The team proposes that these structural variants are the result of imperfect homologous recombination between SARS-CoV-2 replicates and that these clusters of indels indicate that the virus contains several recombination hotspots.
The researchers offer four separate pieces of evidence to support their hypothesis.
Firstly, the structural variants from the consensus GISAID sequences are found in clusters at specific regions across the SARS-CoV-2 genome.
Secondly, long-read transcriptomic data showed that these clusters correspond to genomic regions where rates of transcription regulatory site (TRS)-independent polymerase jumping are high – sites that are presumably hotspots for RdRp template switching.
Thirdly, within raw reads, these structural variant hotspots have high rates of both intra-host heterogeneity and intra-host homogeneity, suggesting that the indels are the result of both de novo recombination events within a host and artifacts of recombination that had occurred previously.
Finally, within the predicted RNA secondary structure of the virus, the clusters of structural variants occur in “arms” of the folded RNA, indicating that global secondary structure may provide a mechanism for RdRp template-switching in SARS-CoV-2 and other coronaviruses.
RNA structure was simulated using RNAfold and visualized with VARNA. The zoomed-in subsections of RNA are from the selected regions of both high SV and discontinuous transcription breakpoint enrichment.
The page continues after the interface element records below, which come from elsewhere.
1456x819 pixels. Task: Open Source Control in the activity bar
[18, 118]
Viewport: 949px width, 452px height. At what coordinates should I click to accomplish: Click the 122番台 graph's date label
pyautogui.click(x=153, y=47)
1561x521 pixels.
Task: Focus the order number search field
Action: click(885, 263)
Green areas represent regions with an indel. Note that the structures zoomed-in subgenomic RNAs have been manually refined to avoid overlap of loops for easier visualization.
An improved understanding of structural variation is needed
“An improved understanding of structural variation as well as recombination in coronaviruses will improve phylogenetic reconstructions of the evolutionary history of SARS-CoV-2 and other coronaviruses,” say the researchers.
It will also bring us “one step closer to understanding the outstanding questions surrounding the RdRp template switching mechanism in RNA viruses,” concludes the team.
bioRxiv publishes preliminary scientific reports that are not peer-reviewed and, therefore, should not be regarded as conclusive, guide clinical practice/health-related behavior, or treated as established information.